Brew builds two types of email: **Emails** and **Automations**. They look similar but serve different purposes and run differently.

A quick note on the terminology. Everything Brew sends is technically an email, so calling one type "Emails" can feel a little circular at first. What we mean is the one-off, campaign-style send — you write it, schedule it, and blast it to an audience at a moment you choose. In other tools this is often called a "campaign." **Automations**, by contrast, are the emails that fire automatically in response to an event (a signup, a purchase, a payment failed) and run in the background forever.

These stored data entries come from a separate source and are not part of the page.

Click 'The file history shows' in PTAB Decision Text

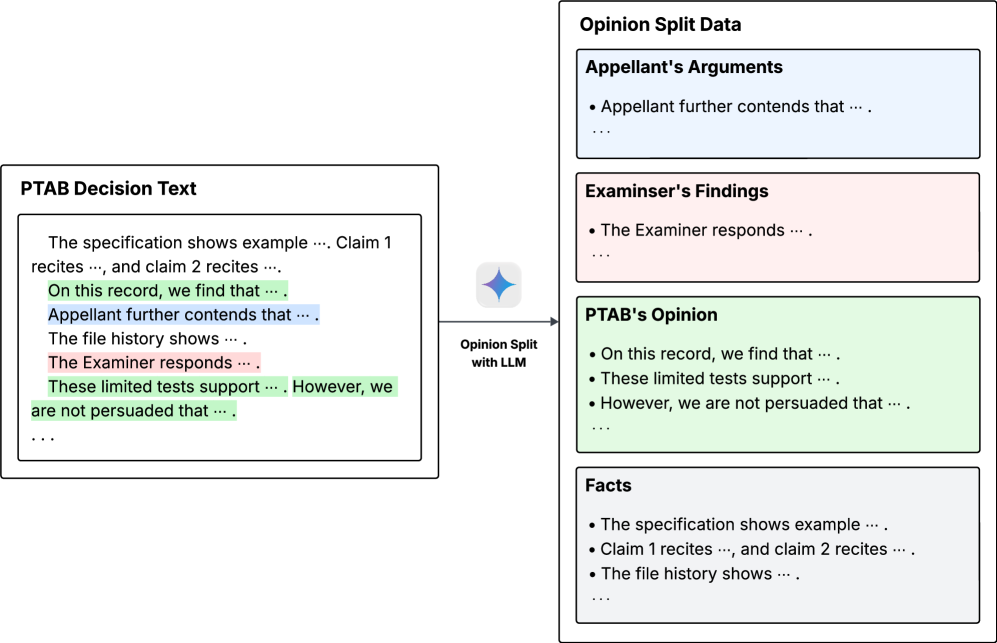pos(146,339)
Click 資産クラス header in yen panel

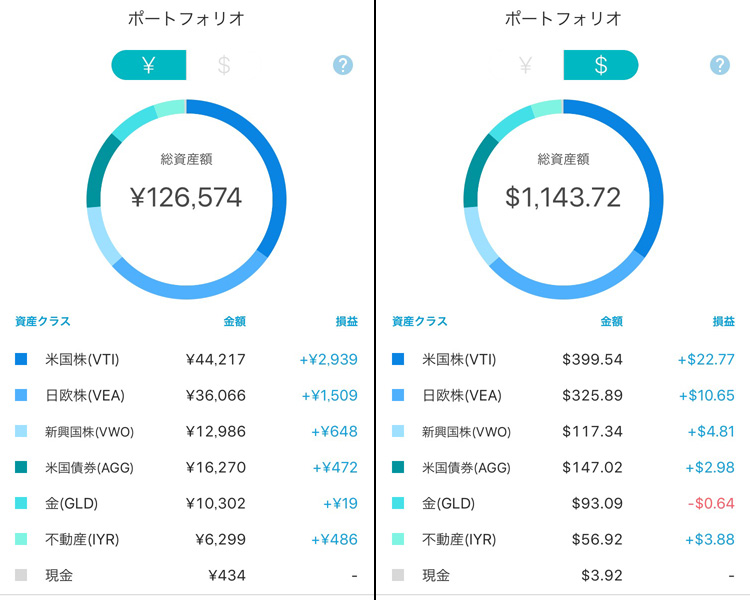[x=43, y=322]
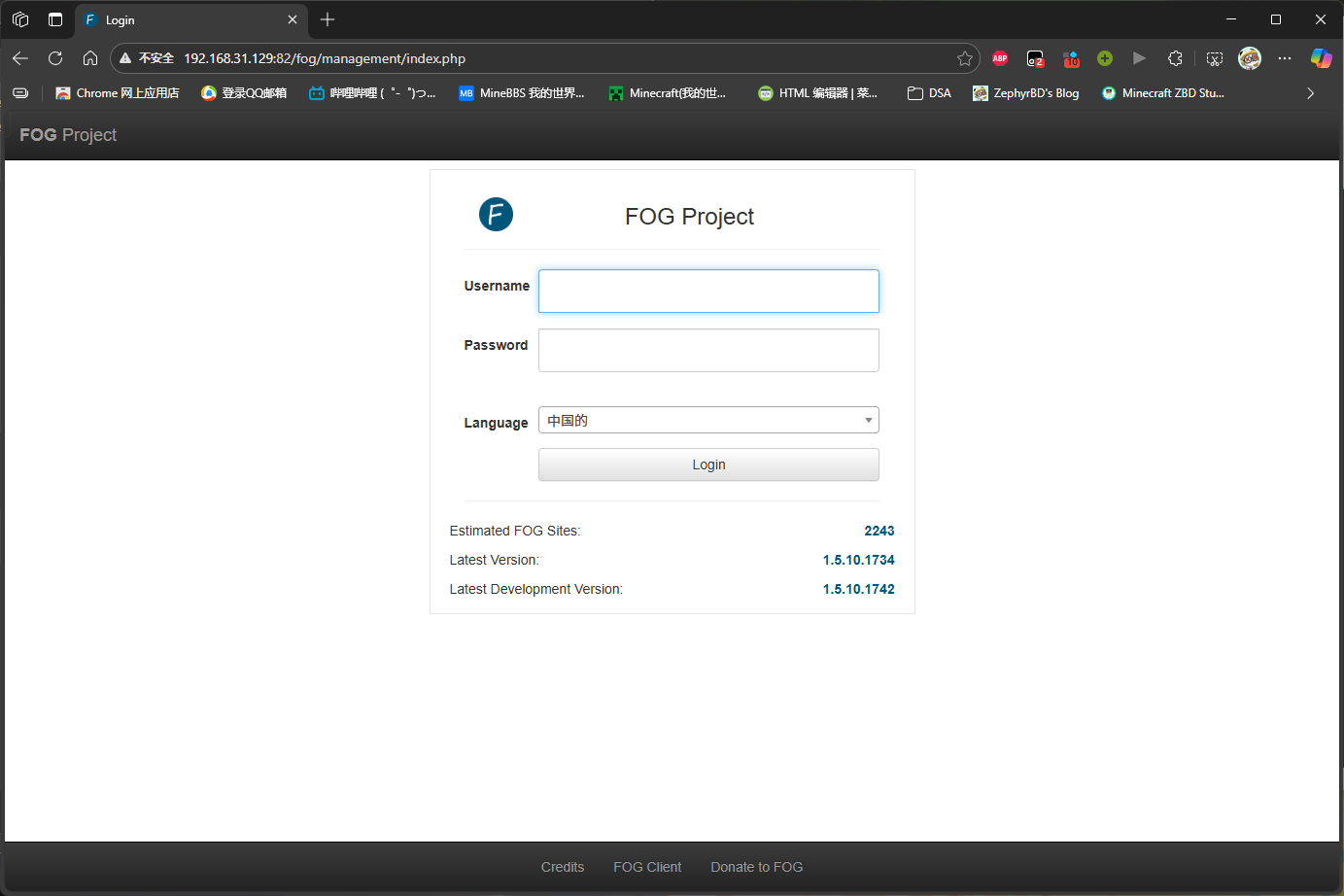Open the browser extensions puzzle icon
Viewport: 1344px width, 896px height.
(x=1175, y=58)
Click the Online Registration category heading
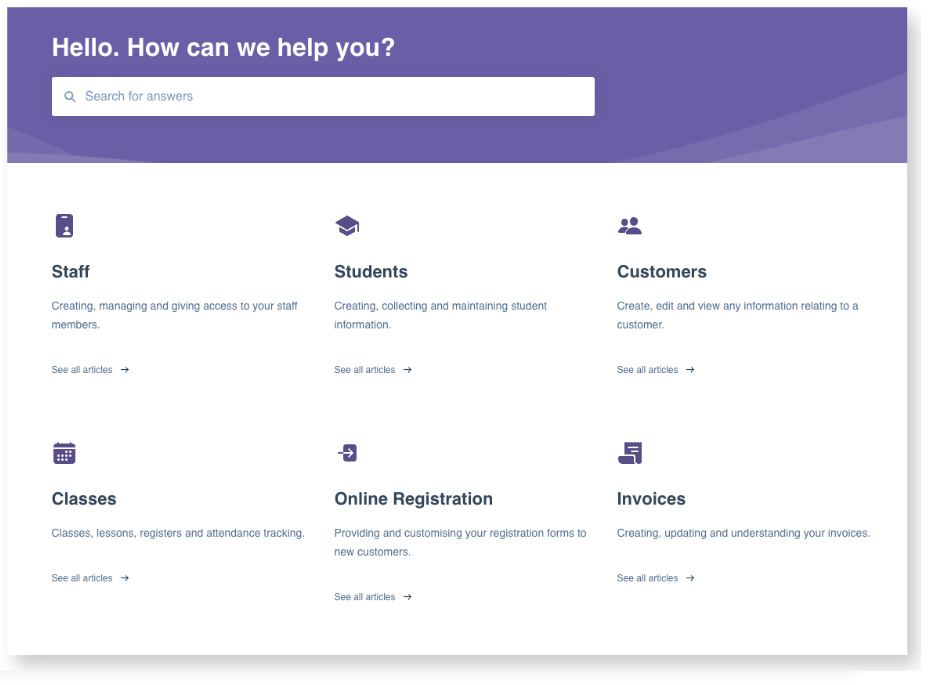The image size is (928, 685). click(413, 498)
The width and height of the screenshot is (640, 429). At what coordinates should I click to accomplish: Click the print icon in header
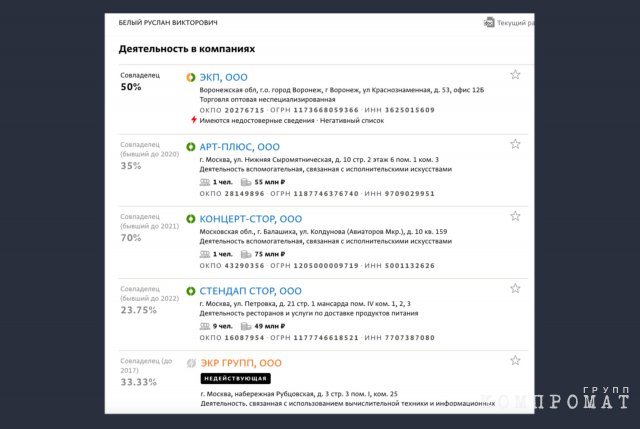coord(489,21)

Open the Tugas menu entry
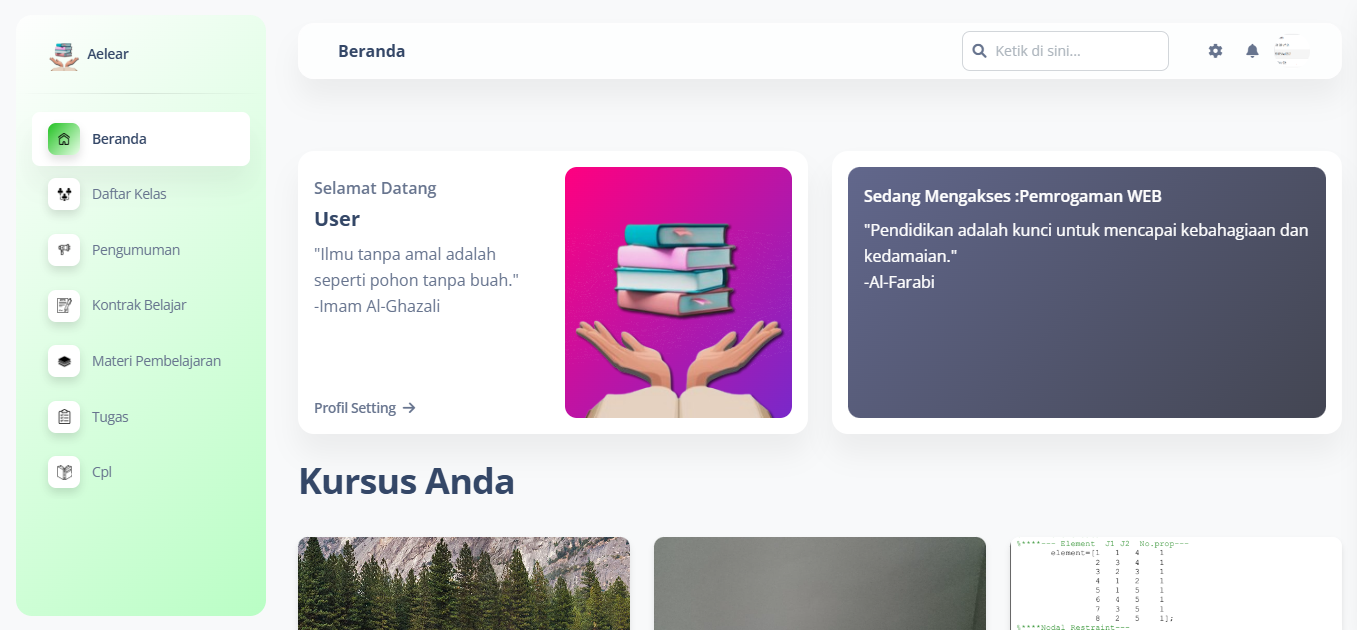click(x=110, y=417)
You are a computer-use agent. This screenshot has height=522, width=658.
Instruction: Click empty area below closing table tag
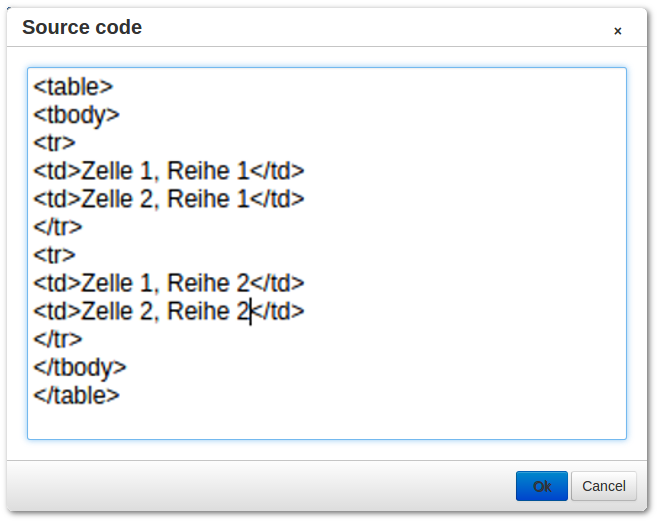tap(326, 423)
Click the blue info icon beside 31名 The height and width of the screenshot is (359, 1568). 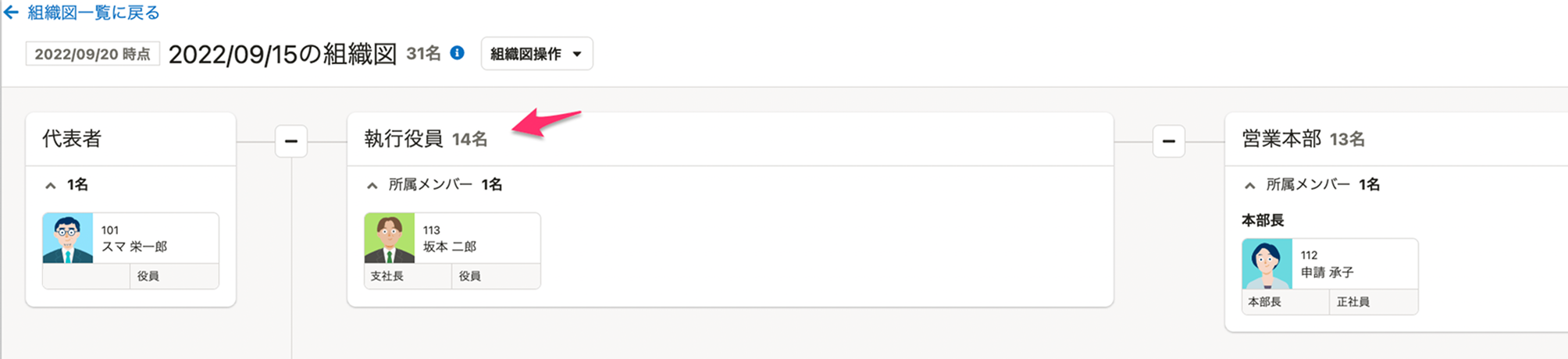pos(458,53)
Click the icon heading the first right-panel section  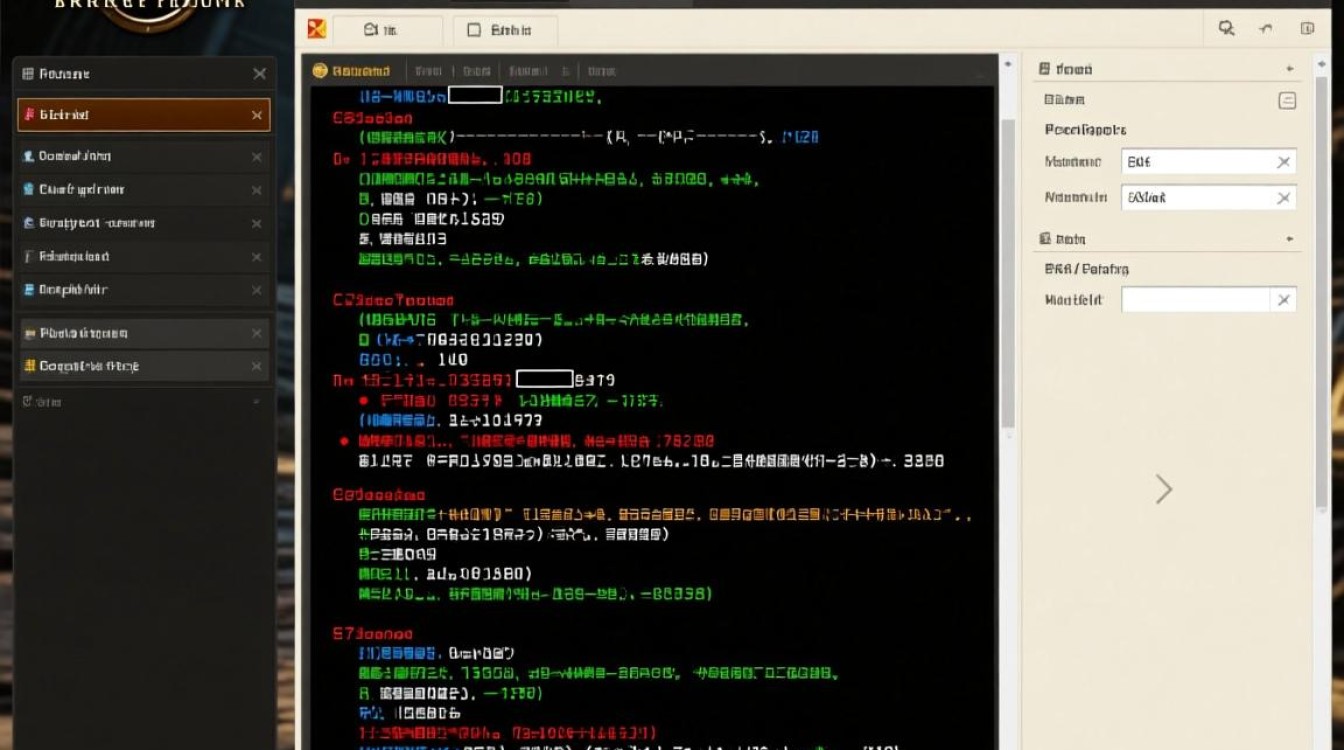(x=1044, y=69)
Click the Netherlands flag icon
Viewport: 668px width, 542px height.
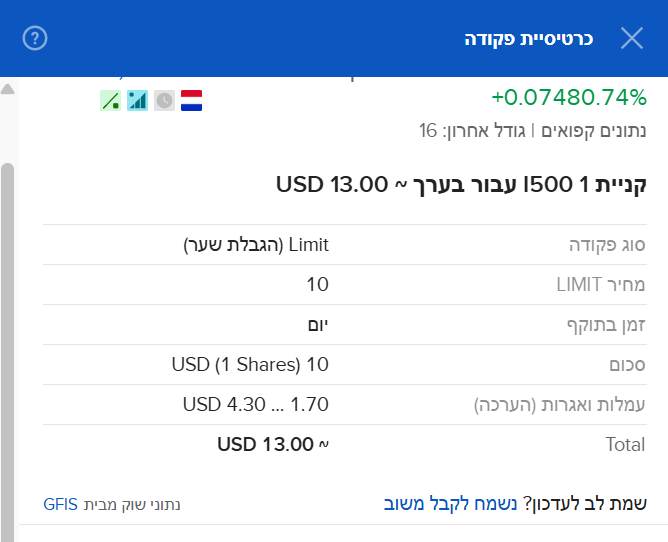(191, 100)
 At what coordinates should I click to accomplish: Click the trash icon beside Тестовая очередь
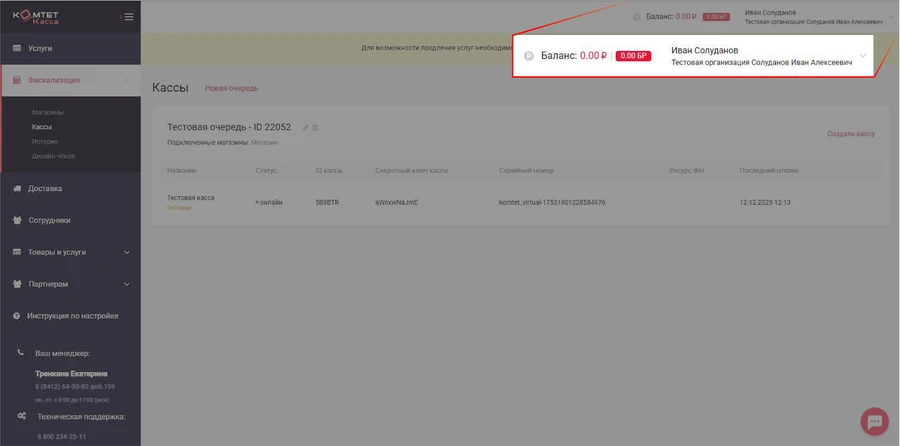click(316, 127)
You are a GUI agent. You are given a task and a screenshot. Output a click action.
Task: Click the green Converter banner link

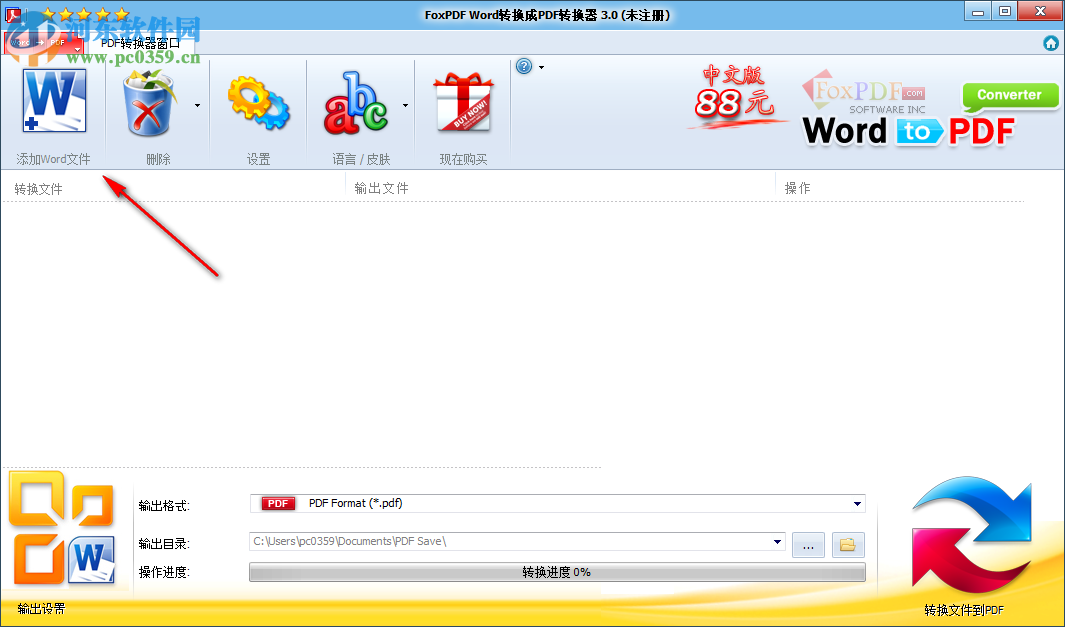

|                      | Emails                             | Automations                                 |
| -------------------- | ---------------------------------- | ------------------------------------------- |
| **What triggers it** | You — manually send or schedule    | An event (signup, purchase, payment failed) |
| **When it sends**    | Once, at a time you choose         | Automatically, whenever the trigger fires   |
| **Who receives it**  | An audience you pick               | The contact who triggered the event         |
| **How long it runs** | One send                           | Forever, in the background                  |
| **Best for**         | Newsletters, promos, announcements | Welcome flows, onboarding, transactional    |

## Use an Email when…

* You want to send something to a list of people at a specific time
* The send is intentional and one-off — an announcement, a promo, a newsletter
* You're scheduling in advance — *"Send this next Tuesday at 9am"*

**Examples:** product launch announcement, Black Friday promo, monthly newsletter, event invite, re-engagement send.

## Use an Automation when…

* You want to send in response to something that happens — a signup, a purchase, a cancellation
* The email needs to go to one person, at the right moment, automatically
* You want a multi-step sequence that runs over time without you touching it

**Examples:** welcome flow, onboarding drip, abandoned cart, password reset, order confirmation, payment failed dunning.

## One design, many sends

The email itself is just a **design** — the layout, copy, and imagery. A design has no idea whether it's a one-off send or an automation, and it carries no send state. The same design can be sent as an Email today and referenced by an automation tomorrow; nothing about the email changes.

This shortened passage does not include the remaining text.